[[ Raw data, beginning ]]

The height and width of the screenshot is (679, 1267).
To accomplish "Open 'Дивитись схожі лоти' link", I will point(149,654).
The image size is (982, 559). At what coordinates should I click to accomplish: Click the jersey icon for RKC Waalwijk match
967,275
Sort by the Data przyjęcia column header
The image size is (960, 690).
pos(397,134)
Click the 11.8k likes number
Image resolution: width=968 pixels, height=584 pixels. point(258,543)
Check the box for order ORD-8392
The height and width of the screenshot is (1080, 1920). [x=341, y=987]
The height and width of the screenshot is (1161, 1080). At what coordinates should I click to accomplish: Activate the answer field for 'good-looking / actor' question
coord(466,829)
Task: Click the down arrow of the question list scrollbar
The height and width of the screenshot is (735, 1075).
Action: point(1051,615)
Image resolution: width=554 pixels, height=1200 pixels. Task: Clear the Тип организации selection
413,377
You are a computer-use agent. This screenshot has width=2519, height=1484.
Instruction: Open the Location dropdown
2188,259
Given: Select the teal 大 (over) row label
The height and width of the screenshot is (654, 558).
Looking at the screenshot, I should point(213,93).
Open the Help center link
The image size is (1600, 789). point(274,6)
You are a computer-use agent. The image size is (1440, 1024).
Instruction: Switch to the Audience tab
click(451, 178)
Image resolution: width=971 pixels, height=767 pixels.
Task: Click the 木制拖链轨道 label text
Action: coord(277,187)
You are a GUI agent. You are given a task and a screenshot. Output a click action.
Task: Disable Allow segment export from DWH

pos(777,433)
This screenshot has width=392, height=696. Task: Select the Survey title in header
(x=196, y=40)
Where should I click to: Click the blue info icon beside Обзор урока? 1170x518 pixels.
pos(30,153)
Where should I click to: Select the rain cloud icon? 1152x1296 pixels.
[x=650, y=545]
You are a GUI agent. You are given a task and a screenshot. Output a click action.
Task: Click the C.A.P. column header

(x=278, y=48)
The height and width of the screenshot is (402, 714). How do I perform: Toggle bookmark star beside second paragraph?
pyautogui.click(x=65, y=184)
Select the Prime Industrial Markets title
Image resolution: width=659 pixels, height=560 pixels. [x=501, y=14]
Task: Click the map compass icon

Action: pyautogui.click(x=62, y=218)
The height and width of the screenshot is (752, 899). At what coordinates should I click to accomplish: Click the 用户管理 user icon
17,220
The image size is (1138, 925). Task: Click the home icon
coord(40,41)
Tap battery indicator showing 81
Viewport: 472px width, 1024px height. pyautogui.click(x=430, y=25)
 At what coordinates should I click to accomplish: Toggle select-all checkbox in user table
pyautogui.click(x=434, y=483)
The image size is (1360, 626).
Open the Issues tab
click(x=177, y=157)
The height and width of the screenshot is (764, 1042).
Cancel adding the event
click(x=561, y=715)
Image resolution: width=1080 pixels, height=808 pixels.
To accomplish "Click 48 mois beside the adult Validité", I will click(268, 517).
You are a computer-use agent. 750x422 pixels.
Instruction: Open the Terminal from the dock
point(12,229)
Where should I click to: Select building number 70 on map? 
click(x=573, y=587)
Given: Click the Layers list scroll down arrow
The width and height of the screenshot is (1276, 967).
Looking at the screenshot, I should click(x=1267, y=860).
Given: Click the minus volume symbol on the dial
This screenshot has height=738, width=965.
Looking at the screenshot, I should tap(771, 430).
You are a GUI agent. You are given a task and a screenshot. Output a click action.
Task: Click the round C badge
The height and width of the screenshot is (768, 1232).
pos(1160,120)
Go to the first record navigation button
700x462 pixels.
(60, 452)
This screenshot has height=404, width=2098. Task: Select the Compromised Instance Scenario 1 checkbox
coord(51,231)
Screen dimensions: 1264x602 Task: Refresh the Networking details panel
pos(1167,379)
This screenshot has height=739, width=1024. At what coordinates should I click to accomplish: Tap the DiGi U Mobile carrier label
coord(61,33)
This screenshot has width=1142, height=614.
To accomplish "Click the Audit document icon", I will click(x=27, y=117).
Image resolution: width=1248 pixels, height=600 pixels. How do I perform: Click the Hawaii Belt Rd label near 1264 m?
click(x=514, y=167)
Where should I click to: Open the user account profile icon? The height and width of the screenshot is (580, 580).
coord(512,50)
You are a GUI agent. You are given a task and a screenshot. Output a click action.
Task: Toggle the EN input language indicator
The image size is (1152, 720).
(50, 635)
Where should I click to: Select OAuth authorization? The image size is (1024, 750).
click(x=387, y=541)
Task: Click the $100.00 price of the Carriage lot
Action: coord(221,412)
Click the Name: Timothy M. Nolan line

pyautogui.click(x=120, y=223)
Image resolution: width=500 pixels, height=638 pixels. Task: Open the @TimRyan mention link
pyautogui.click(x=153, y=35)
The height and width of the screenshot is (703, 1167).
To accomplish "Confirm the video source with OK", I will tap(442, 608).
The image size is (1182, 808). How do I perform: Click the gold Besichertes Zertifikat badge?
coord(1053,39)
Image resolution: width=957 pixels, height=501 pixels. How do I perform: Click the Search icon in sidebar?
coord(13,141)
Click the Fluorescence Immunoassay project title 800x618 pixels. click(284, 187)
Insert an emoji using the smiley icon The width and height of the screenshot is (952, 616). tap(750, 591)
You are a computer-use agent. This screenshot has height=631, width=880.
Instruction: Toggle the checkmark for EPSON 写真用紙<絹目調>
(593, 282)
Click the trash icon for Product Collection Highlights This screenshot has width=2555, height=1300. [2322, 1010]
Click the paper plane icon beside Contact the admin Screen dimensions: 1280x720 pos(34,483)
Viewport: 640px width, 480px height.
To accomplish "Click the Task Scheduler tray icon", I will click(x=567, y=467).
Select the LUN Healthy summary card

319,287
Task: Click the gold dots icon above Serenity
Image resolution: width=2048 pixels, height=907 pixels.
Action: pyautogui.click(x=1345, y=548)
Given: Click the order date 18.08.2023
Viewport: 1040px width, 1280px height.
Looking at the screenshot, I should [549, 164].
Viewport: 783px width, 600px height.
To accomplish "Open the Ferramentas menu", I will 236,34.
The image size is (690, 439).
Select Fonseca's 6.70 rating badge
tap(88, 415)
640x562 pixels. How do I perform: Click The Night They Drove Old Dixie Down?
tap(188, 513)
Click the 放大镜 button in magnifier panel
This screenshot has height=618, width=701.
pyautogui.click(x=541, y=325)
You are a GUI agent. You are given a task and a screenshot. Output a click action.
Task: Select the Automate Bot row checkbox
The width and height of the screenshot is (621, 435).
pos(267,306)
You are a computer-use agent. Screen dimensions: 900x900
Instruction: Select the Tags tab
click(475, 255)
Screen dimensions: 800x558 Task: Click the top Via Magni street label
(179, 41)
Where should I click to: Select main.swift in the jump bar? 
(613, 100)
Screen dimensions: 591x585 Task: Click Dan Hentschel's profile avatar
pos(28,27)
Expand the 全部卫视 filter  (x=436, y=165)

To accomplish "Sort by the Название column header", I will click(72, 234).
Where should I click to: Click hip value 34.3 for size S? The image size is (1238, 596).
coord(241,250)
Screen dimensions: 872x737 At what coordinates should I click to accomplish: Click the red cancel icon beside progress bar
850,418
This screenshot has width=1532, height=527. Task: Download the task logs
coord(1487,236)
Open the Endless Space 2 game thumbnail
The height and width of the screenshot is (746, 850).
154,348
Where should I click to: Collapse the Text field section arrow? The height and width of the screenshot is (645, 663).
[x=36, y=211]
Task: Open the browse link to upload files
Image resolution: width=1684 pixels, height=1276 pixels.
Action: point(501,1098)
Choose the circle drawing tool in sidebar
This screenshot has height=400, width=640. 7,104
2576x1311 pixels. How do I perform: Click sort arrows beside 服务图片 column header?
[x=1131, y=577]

[[ Raw data, end ]]

**Exercise instructions:** Type the records again in full, matching them exactly.

**Written response:**
The height and width of the screenshot is (679, 1267).
To accomplish "Open 'Дивитись схожі лоти' link", I will point(149,654).
The image size is (982, 559). At what coordinates should I click to accomplish: Click the jersey icon for RKC Waalwijk match
967,275
Sort by the Data przyjęcia column header
The image size is (960, 690).
pos(397,134)
Click the 11.8k likes number
Image resolution: width=968 pixels, height=584 pixels. point(258,543)
Check the box for order ORD-8392
The height and width of the screenshot is (1080, 1920). [x=341, y=987]
The height and width of the screenshot is (1161, 1080). At what coordinates should I click to accomplish: Activate the answer field for 'good-looking / actor' question
coord(466,829)
Task: Click the down arrow of the question list scrollbar
The height and width of the screenshot is (735, 1075).
Action: point(1051,615)
Image resolution: width=554 pixels, height=1200 pixels. Task: Clear the Тип организации selection
413,377
You are a computer-use agent. This screenshot has width=2519, height=1484.
Instruction: Open the Location dropdown
2188,259
Given: Select the teal 大 (over) row label
The height and width of the screenshot is (654, 558).
Looking at the screenshot, I should point(213,93).
Open the Help center link
The image size is (1600, 789). point(274,6)
You are a computer-use agent. The image size is (1440, 1024).
Instruction: Switch to the Audience tab
click(451, 178)
Image resolution: width=971 pixels, height=767 pixels.
Task: Click the 木制拖链轨道 label text
Action: coord(277,187)
You are a GUI agent. You are given a task and a screenshot. Output a click action.
Task: Disable Allow segment export from DWH

pos(777,433)
This screenshot has width=392, height=696. Task: Select the Survey title in header
(x=196, y=40)
Where should I click to: Click the blue info icon beside Обзор урока? 1170x518 pixels.
pos(30,153)
Where should I click to: Select the rain cloud icon? 1152x1296 pixels.
[x=650, y=545]
You are a GUI agent. You are given a task and a screenshot. Output a click action.
Task: Click the C.A.P. column header

(x=278, y=48)
The height and width of the screenshot is (402, 714). How do I perform: Toggle bookmark star beside second paragraph?
pyautogui.click(x=65, y=184)
Select the Prime Industrial Markets title
Image resolution: width=659 pixels, height=560 pixels. [x=501, y=14]
Task: Click the map compass icon

Action: pyautogui.click(x=62, y=218)
The height and width of the screenshot is (752, 899). At what coordinates should I click to accomplish: Click the 用户管理 user icon
17,220
The image size is (1138, 925). Task: Click the home icon
coord(40,41)
Tap battery indicator showing 81
Viewport: 472px width, 1024px height. pyautogui.click(x=430, y=25)
 At what coordinates should I click to accomplish: Toggle select-all checkbox in user table
pyautogui.click(x=434, y=483)
The image size is (1360, 626).
Open the Issues tab
click(x=177, y=157)
The height and width of the screenshot is (764, 1042).
Cancel adding the event
click(x=561, y=715)
Image resolution: width=1080 pixels, height=808 pixels.
To accomplish "Click 48 mois beside the adult Validité", I will click(268, 517).
You are a computer-use agent. 750x422 pixels.
Instruction: Open the Terminal from the dock
point(12,229)
Where should I click to: Select building number 70 on map? 
click(x=573, y=587)
Given: Click the Layers list scroll down arrow
The width and height of the screenshot is (1276, 967).
Looking at the screenshot, I should click(x=1267, y=860).
Given: Click the minus volume symbol on the dial
This screenshot has height=738, width=965.
Looking at the screenshot, I should tap(771, 430).
You are a GUI agent. You are given a task and a screenshot. Output a click action.
Task: Click the round C badge
The height and width of the screenshot is (768, 1232).
pos(1160,120)
Go to the first record navigation button
700x462 pixels.
(60, 452)
This screenshot has height=404, width=2098. Task: Select the Compromised Instance Scenario 1 checkbox
coord(51,231)
Screen dimensions: 1264x602 Task: Refresh the Networking details panel
pos(1167,379)
This screenshot has height=739, width=1024. At what coordinates should I click to accomplish: Tap the DiGi U Mobile carrier label
coord(61,33)
This screenshot has width=1142, height=614.
To accomplish "Click the Audit document icon", I will click(x=27, y=117).
Image resolution: width=1248 pixels, height=600 pixels. How do I perform: Click the Hawaii Belt Rd label near 1264 m?
click(x=514, y=167)
Where should I click to: Open the user account profile icon? The height and width of the screenshot is (580, 580).
coord(512,50)
You are a GUI agent. You are given a task and a screenshot. Output a click action.
Task: Toggle the EN input language indicator
The image size is (1152, 720).
(50, 635)
Where should I click to: Select OAuth authorization? The image size is (1024, 750).
click(x=387, y=541)
Task: Click the $100.00 price of the Carriage lot
Action: coord(221,412)
Click the Name: Timothy M. Nolan line

pyautogui.click(x=120, y=223)
Image resolution: width=500 pixels, height=638 pixels. Task: Open the @TimRyan mention link
pyautogui.click(x=153, y=35)
The height and width of the screenshot is (703, 1167).
To accomplish "Confirm the video source with OK", I will tap(442, 608).
The image size is (1182, 808). How do I perform: Click the gold Besichertes Zertifikat badge?
coord(1053,39)
Image resolution: width=957 pixels, height=501 pixels. How do I perform: Click the Search icon in sidebar?
coord(13,141)
Click the Fluorescence Immunoassay project title 800x618 pixels. click(284, 187)
Insert an emoji using the smiley icon The width and height of the screenshot is (952, 616). tap(750, 591)
You are a computer-use agent. This screenshot has height=631, width=880.
Instruction: Toggle the checkmark for EPSON 写真用紙<絹目調>
(593, 282)
Click the trash icon for Product Collection Highlights This screenshot has width=2555, height=1300. [2322, 1010]
Click the paper plane icon beside Contact the admin Screen dimensions: 1280x720 pos(34,483)
Viewport: 640px width, 480px height.
To accomplish "Click the Task Scheduler tray icon", I will click(x=567, y=467).
Select the LUN Healthy summary card

319,287
Task: Click the gold dots icon above Serenity
Image resolution: width=2048 pixels, height=907 pixels.
Action: pyautogui.click(x=1345, y=548)
Given: Click the order date 18.08.2023
Viewport: 1040px width, 1280px height.
Looking at the screenshot, I should [549, 164].
Viewport: 783px width, 600px height.
To accomplish "Open the Ferramentas menu", I will 236,34.
The image size is (690, 439).
Select Fonseca's 6.70 rating badge
tap(88, 415)
640x562 pixels. How do I perform: Click The Night They Drove Old Dixie Down?
tap(188, 513)
Click the 放大镜 button in magnifier panel
This screenshot has height=618, width=701.
pyautogui.click(x=541, y=325)
You are a GUI agent. You are given a task and a screenshot. Output a click action.
Task: Select the Automate Bot row checkbox
The width and height of the screenshot is (621, 435).
pos(267,306)
You are a computer-use agent. Screen dimensions: 900x900
Instruction: Select the Tags tab
click(475, 255)
Screen dimensions: 800x558 Task: Click the top Via Magni street label
(179, 41)
Where should I click to: Select main.swift in the jump bar? 
(613, 100)
Screen dimensions: 591x585 Task: Click Dan Hentschel's profile avatar
pos(28,27)
Expand the 全部卫视 filter  (x=436, y=165)

To accomplish "Sort by the Название column header", I will click(72, 234).
Where should I click to: Click hip value 34.3 for size S? The image size is (1238, 596).
coord(241,250)
Screen dimensions: 872x737 At what coordinates should I click to accomplish: Click the red cancel icon beside progress bar
850,418
This screenshot has width=1532, height=527. Task: Download the task logs
coord(1487,236)
Open the Endless Space 2 game thumbnail
The height and width of the screenshot is (746, 850).
154,348
Where should I click to: Collapse the Text field section arrow? The height and width of the screenshot is (645, 663).
[x=36, y=211]
Task: Open the browse link to upload files
Image resolution: width=1684 pixels, height=1276 pixels.
Action: point(501,1098)
Choose the circle drawing tool in sidebar
This screenshot has height=400, width=640. 7,104
2576x1311 pixels. How do I perform: Click sort arrows beside 服务图片 column header?
[x=1131, y=577]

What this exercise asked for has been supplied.